Based in Olympia, Washington, icu (Oiwa, upright bassist Aaron Hartman and organist/synthesist Michiko Swiggs) is not to be confused with I.C.U., a humorless hard-rock outfit from New York. The sounds produced by the Pacific Northwest trio, whose handle is actually a Japanese word related to "going" that contains a sexual innuendo about "coming," are far more compelling--electronic music made with a shoestring budget and a punk approach. These characteristics, coupled with the band's preference for analog and emphasis on live performance (values heretofore anathema to techno), have endeared icu to indie rockers in their hometown. But Oiwa, who guested as DJ on the latest Modest Mouse album, is not about to rest on these laurels. As he puts it, "We are playing this kind of music, and as far as I am concerned, it's not quite done yet. My ambition is so much higher." He adds, "Every time I play a show, I have this frustration. A lot of those people don't listen to electronic music much." As such, he worries that icu's fans don't have the reference points necessary to assess the quality of his group's machine-driven yield: "That is my fear. The preciseness and fineness of the music--how would we sound for the people who are used to that sort of very precise, computer-sequenced music?
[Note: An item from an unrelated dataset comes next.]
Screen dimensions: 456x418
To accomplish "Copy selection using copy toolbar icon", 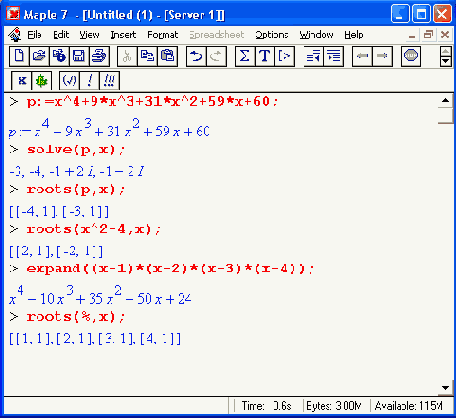I will [x=147, y=56].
"It's pretty underground here," acknowledges Oiwa, who emigrated to the U.S. ten years ago, when he was seventeen. "And those rock guys used to hate techno. They used to hate each other--rock and techno. They were two complete and separate worlds, but now it's finally starting to change. I was in Tokyo about two years ago, and it was a big shock to me. There were so many bands like us. A techno DJ would open for a punk band. And at a Boredoms show, the Boredoms opened up for a techno DJ from Europe, and stuff like that. It's so exciting to me."

Many of those who attend icu gigs are voting for this stylistic blend with their feet. "We never try to make them dance," Oiwa claims. "But so far, everyone's dancing--and that's great. We're called in Olympia 'the band the crowd actually dances to,' because Olympia is famous for nobody dancing at shows. But if everyone just sits and listens to our music, we won't get offended at all, because a lot of our music is kind of spacey." He laughs as he notes that "this guy who works at K called our music kraut-hop--and we really liked the term."

To date, album buyers have been unable to decide for themselves if this descriptive applies to icu; the act has only a K-issued seven-inch single, Despite the Smell of Colors...Vol: 1, to its credit. But that will change in the coming months. Selector Dub Narcotic, a compilation due from K in May, is scheduled to include an icu track that should whet folks' appetites for the threesome's debut full-length, which arrives in August. Oiwa, who has worked at K for over a year, is characteristically casual about the relationship between the company, founded by Westword profile subject Calvin Johnson ("System's Normal," October 16, 1997), and his band. "We were all friends with Calvin," he points out. "We liked him. He wanted to record us and put out our records, so we said yeah. There wasn't much thought involved." But the compatibility goes beyond mere acquaintance with Johnson, who makes music with the Dub Narcotic Sound System and the Halo Benders in addition to running K. That's because K has accepted electronica without drawing boundaries around it. "I don't like to be in a category," Oiwa states. "When I was in punk, I never dressed punk--and now I'm in electronic music, but I don't dress in rave clothing. Same as with record labels. I really like what K has done for their philosophy."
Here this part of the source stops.